PROBLEM TO WORK ON | Can you put every line of these records into a numbered list, leaving out any blank lines?

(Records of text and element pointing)
* BEGIN *

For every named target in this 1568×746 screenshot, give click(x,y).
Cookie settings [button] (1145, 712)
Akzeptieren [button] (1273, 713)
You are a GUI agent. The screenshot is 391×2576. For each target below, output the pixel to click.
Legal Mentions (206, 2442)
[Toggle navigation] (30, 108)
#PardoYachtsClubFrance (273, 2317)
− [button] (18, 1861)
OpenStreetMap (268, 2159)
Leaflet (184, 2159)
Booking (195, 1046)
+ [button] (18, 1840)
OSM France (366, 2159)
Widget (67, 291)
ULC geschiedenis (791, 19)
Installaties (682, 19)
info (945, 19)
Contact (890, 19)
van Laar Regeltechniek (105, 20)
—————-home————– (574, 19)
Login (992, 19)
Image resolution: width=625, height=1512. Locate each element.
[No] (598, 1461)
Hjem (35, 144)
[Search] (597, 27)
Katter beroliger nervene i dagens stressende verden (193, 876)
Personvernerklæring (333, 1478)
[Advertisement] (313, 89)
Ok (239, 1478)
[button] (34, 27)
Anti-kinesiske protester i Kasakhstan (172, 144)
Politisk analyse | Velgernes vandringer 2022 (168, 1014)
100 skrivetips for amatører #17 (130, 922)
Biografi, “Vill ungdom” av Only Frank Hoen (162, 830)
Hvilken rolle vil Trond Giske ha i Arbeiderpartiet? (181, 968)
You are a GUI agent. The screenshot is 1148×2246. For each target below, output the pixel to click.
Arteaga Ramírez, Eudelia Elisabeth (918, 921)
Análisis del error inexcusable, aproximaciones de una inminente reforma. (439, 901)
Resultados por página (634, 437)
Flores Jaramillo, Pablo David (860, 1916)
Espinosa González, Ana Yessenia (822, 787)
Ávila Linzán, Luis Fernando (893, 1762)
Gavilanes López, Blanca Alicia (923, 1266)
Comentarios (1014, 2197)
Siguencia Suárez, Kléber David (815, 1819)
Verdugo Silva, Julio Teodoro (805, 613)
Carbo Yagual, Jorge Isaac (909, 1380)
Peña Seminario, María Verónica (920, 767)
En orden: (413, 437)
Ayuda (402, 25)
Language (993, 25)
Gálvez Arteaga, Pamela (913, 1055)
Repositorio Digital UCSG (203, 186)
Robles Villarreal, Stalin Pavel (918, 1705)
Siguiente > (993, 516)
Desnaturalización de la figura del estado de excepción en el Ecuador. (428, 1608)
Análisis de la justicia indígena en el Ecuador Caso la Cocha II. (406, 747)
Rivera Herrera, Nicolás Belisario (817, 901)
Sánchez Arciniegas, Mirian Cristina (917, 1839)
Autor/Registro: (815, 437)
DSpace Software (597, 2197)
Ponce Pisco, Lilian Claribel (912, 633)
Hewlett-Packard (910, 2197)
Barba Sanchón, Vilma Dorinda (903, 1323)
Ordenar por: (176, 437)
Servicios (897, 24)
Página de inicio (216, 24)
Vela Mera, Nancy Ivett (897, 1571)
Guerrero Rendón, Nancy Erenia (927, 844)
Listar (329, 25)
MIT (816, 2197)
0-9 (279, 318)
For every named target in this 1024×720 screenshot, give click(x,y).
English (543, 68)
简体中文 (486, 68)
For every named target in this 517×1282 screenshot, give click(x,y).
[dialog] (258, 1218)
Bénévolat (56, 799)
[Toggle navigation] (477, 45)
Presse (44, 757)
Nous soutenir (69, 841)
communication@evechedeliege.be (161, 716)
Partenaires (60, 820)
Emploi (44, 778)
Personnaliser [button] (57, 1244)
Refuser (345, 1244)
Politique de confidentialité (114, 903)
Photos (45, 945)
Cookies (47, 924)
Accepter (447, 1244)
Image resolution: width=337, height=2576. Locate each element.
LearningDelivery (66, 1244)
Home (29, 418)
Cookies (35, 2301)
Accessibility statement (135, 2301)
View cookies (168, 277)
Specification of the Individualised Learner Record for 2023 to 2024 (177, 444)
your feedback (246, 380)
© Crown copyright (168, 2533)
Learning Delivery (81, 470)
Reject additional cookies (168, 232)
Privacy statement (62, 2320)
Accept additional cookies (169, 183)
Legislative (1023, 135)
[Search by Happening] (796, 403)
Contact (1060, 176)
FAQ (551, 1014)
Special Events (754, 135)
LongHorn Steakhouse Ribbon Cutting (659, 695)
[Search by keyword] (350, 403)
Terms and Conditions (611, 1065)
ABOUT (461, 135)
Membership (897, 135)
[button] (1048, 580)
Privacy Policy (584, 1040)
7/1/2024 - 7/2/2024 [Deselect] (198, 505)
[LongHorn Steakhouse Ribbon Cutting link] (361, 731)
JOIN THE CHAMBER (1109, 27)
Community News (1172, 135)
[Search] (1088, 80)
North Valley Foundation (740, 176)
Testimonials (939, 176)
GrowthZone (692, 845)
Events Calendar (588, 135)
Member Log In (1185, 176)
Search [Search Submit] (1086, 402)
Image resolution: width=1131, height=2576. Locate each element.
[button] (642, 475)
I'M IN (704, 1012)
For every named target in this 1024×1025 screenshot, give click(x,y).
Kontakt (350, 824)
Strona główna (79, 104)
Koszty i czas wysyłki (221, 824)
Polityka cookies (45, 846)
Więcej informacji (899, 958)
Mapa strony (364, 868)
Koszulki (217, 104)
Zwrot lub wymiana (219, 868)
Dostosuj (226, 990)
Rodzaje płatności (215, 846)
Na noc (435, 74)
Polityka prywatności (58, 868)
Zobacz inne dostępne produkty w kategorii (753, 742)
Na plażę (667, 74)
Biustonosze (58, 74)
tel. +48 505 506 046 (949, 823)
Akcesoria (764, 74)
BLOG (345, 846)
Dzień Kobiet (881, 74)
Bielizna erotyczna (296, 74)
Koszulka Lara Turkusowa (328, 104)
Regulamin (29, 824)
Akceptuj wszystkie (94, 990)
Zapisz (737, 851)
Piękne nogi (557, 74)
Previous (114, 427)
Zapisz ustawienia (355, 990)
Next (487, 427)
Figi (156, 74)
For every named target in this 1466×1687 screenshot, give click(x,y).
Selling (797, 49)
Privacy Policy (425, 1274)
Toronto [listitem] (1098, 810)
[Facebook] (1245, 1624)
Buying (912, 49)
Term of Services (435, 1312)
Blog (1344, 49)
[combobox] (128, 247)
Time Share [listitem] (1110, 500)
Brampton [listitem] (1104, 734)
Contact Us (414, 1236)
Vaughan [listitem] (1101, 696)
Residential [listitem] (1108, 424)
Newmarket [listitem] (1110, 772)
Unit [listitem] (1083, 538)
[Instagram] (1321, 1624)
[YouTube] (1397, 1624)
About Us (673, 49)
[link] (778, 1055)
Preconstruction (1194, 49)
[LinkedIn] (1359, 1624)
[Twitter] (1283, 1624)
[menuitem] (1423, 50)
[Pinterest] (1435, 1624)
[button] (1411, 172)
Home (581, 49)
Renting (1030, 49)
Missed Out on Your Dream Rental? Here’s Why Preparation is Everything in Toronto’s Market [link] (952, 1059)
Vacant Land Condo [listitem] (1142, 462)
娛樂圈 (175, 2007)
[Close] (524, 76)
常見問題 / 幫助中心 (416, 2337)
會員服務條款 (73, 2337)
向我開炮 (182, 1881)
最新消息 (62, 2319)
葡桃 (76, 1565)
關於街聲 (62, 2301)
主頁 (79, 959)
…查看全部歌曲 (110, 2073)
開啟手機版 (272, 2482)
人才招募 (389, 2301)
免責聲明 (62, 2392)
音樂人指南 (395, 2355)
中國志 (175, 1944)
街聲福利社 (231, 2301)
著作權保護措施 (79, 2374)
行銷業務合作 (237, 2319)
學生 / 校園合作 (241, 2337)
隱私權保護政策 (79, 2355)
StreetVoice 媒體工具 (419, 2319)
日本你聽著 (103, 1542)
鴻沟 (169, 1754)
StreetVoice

* END *

TASK RESPONSE |
1. For every named target in this 1568×746 screenshot, give click(x,y).
2. Cookie settings [button] (1145, 712)
3. Akzeptieren [button] (1273, 713)
4. You are a GUI agent. The screenshot is 391×2576. For each target below, output the pixel to click.
5. Legal Mentions (206, 2442)
6. [Toggle navigation] (30, 108)
7. #PardoYachtsClubFrance (273, 2317)
8. − [button] (18, 1861)
9. OpenStreetMap (268, 2159)
10. Leaflet (184, 2159)
11. Booking (195, 1046)
12. + [button] (18, 1840)
13. OSM France (366, 2159)
14. Widget (67, 291)
15. ULC geschiedenis (791, 19)
16. Installaties (682, 19)
17. info (945, 19)
18. Contact (890, 19)
19. van Laar Regeltechniek (105, 20)
20. —————-home————– (574, 19)
21. Login (992, 19)
22. Image resolution: width=625, height=1512. Locate each element.
23. [No] (598, 1461)
24. Hjem (35, 144)
25. [Search] (597, 27)
26. Katter beroliger nervene i dagens stressende verden (193, 876)
27. Personvernerklæring (333, 1478)
28. [Advertisement] (313, 89)
29. Ok (239, 1478)
30. [button] (34, 27)
31. Anti-kinesiske protester i Kasakhstan (172, 144)
32. Politisk analyse | Velgernes vandringer 2022 (168, 1014)
33. 100 skrivetips for amatører #17 (130, 922)
34. Biografi, “Vill ungdom” av Only Frank Hoen (162, 830)
35. Hvilken rolle vil Trond Giske ha i Arbeiderpartiet? (181, 968)
36. You are a GUI agent. The screenshot is 1148×2246. For each target below, output the pixel to click.
37. Arteaga Ramírez, Eudelia Elisabeth (918, 921)
38. Análisis del error inexcusable, aproximaciones de una inminente reforma. (439, 901)
39. Resultados por página (634, 437)
40. Flores Jaramillo, Pablo David (860, 1916)
41. Espinosa González, Ana Yessenia (822, 787)
42. Ávila Linzán, Luis Fernando (893, 1762)
43. Gavilanes López, Blanca Alicia (923, 1266)
44. Comentarios (1014, 2197)
45. Siguencia Suárez, Kléber David (815, 1819)
46. Verdugo Silva, Julio Teodoro (805, 613)
47. Carbo Yagual, Jorge Isaac (909, 1380)
48. Peña Seminario, María Verónica (920, 767)
49. En orden: (413, 437)
50. Ayuda (402, 25)
51. Language (993, 25)
52. Gálvez Arteaga, Pamela (913, 1055)
53. Repositorio Digital UCSG (203, 186)
54. Robles Villarreal, Stalin Pavel (918, 1705)
55. Siguiente > (993, 516)
56. Desnaturalización de la figura del estado de excepción en el Ecuador. (428, 1608)
57. Análisis de la justicia indígena en el Ecuador Caso la Cocha II. (406, 747)
58. Rivera Herrera, Nicolás Belisario (817, 901)
59. Sánchez Arciniegas, Mirian Cristina (917, 1839)
60. Autor/Registro: (815, 437)
61. DSpace Software (597, 2197)
62. Ponce Pisco, Lilian Claribel (912, 633)
63. Hewlett-Packard (910, 2197)
64. Barba Sanchón, Vilma Dorinda (903, 1323)
65. Ordenar por: (176, 437)
66. Servicios (897, 24)
67. Página de inicio (216, 24)
68. Vela Mera, Nancy Ivett (897, 1571)
69. Guerrero Rendón, Nancy Erenia (927, 844)
70. Listar (329, 25)
71. MIT (816, 2197)
72. 0-9 (279, 318)
73. For every named target in this 1024×720 screenshot, give click(x,y).
74. English (543, 68)
75. 简体中文 (486, 68)
76. For every named target in this 517×1282 screenshot, give click(x,y).
77. [dialog] (258, 1218)
78. Bénévolat (56, 799)
79. [Toggle navigation] (477, 45)
80. Presse (44, 757)
81. Nous soutenir (69, 841)
82. communication@evechedeliege.be (161, 716)
83. Partenaires (60, 820)
84. Emploi (44, 778)
85. Personnaliser [button] (57, 1244)
86. Refuser (345, 1244)
87. Politique de confidentialité (114, 903)
88. Photos (45, 945)
89. Cookies (47, 924)
90. Accepter (447, 1244)
91. Image resolution: width=337, height=2576. Locate each element.
92. LearningDelivery (66, 1244)
93. Home (29, 418)
94. Cookies (35, 2301)
95. Accessibility statement (135, 2301)
96. View cookies (168, 277)
97. Specification of the Individualised Learner Record for 2023 to 2024 (177, 444)
98. your feedback (246, 380)
99. © Crown copyright (168, 2533)
100. Learning Delivery (81, 470)
101. Reject additional cookies (168, 232)
102. Privacy statement (62, 2320)
103. Accept additional cookies (169, 183)
104. Legislative (1023, 135)
105. [Search by Happening] (796, 403)
106. Contact (1060, 176)
107. FAQ (551, 1014)
108. Special Events (754, 135)
109. LongHorn Steakhouse Ribbon Cutting (659, 695)
110. [Search by keyword] (350, 403)
111. Terms and Conditions (611, 1065)
112. ABOUT (461, 135)
113. Membership (897, 135)
114. [button] (1048, 580)
115. Privacy Policy (584, 1040)
116. 7/1/2024 - 7/2/2024 [Deselect] (198, 505)
117. [LongHorn Steakhouse Ribbon Cutting link] (361, 731)
118. JOIN THE CHAMBER (1109, 27)
119. Community News (1172, 135)
120. [Search] (1088, 80)
121. North Valley Foundation (740, 176)
122. Testimonials (939, 176)
123. GrowthZone (692, 845)
124. Events Calendar (588, 135)
125. Member Log In (1185, 176)
126. Search [Search Submit] (1086, 402)
127. Image resolution: width=1131, height=2576. Locate each element.
128. [button] (642, 475)
129. I'M IN (704, 1012)
130. For every named target in this 1024×1025 screenshot, give click(x,y).
131. Kontakt (350, 824)
132. Strona główna (79, 104)
133. Koszty i czas wysyłki (221, 824)
134. Polityka cookies (45, 846)
135. Więcej informacji (899, 958)
136. Mapa strony (364, 868)
137. Koszulki (217, 104)
138. Zwrot lub wymiana (219, 868)
139. Dostosuj (226, 990)
140. Rodzaje płatności (215, 846)
141. Na noc (435, 74)
142. Polityka prywatności (58, 868)
143. Zobacz inne dostępne produkty w kategorii (753, 742)
144. Na plażę (667, 74)
145. Biustonosze (58, 74)
146. tel. +48 505 506 046 (949, 823)
147. Akcesoria (764, 74)
148. BLOG (345, 846)
149. Dzień Kobiet (881, 74)
150. Bielizna erotyczna (296, 74)
151. Koszulka Lara Turkusowa (328, 104)
152. Regulamin (29, 824)
153. Akceptuj wszystkie (94, 990)
154. Zapisz (737, 851)
155. Piękne nogi (557, 74)
156. Previous (114, 427)
157. Zapisz ustawienia (355, 990)
158. Next (487, 427)
159. Figi (156, 74)
160. For every named target in this 1466×1687 screenshot, give click(x,y).
161. Selling (797, 49)
162. Privacy Policy (425, 1274)
163. Toronto [listitem] (1098, 810)
164. [Facebook] (1245, 1624)
165. Buying (912, 49)
166. Term of Services (435, 1312)
167. Blog (1344, 49)
168. [combobox] (128, 247)
169. Time Share [listitem] (1110, 500)
170. Brampton [listitem] (1104, 734)
171. Contact Us (414, 1236)
172. Vaughan [listitem] (1101, 696)
173. Residential [listitem] (1108, 424)
174. Newmarket [listitem] (1110, 772)
175. Unit [listitem] (1083, 538)
176. [Instagram] (1321, 1624)
177. [YouTube] (1397, 1624)
178. About Us (673, 49)
179. [link] (778, 1055)
180. Preconstruction (1194, 49)
181. [LinkedIn] (1359, 1624)
182. [Twitter] (1283, 1624)
183. [menuitem] (1423, 50)
184. [Pinterest] (1435, 1624)
185. [button] (1411, 172)
186. Home (581, 49)
187. Renting (1030, 49)
188. Missed Out on Your Dream Rental? Here’s Why Preparation is Everything in Toronto’s Market [link] (952, 1059)
189. Vacant Land Condo [listitem] (1142, 462)
190. 娛樂圈 (175, 2007)
191. [Close] (524, 76)
192. 常見問題 / 幫助中心 (416, 2337)
193. 會員服務條款 (73, 2337)
194. 向我開炮 (182, 1881)
195. 最新消息 (62, 2319)
196. 葡桃 (76, 1565)
197. 關於街聲 (62, 2301)
198. 主頁 (79, 959)
199. …查看全部歌曲 (110, 2073)
200. 開啟手機版 (272, 2482)
201. 人才招募 (389, 2301)
202. 免責聲明 (62, 2392)
203. 音樂人指南 (395, 2355)
204. 中國志 (175, 1944)
205. 街聲福利社 (231, 2301)
206. 著作權保護措施 (79, 2374)
207. 行銷業務合作 (237, 2319)
208. 學生 / 校園合作 (241, 2337)
209. 隱私權保護政策 (79, 2355)
210. StreetVoice 媒體工具 (419, 2319)
211. 日本你聽著 (103, 1542)
212. 鴻沟 (169, 1754)
213. StreetVoice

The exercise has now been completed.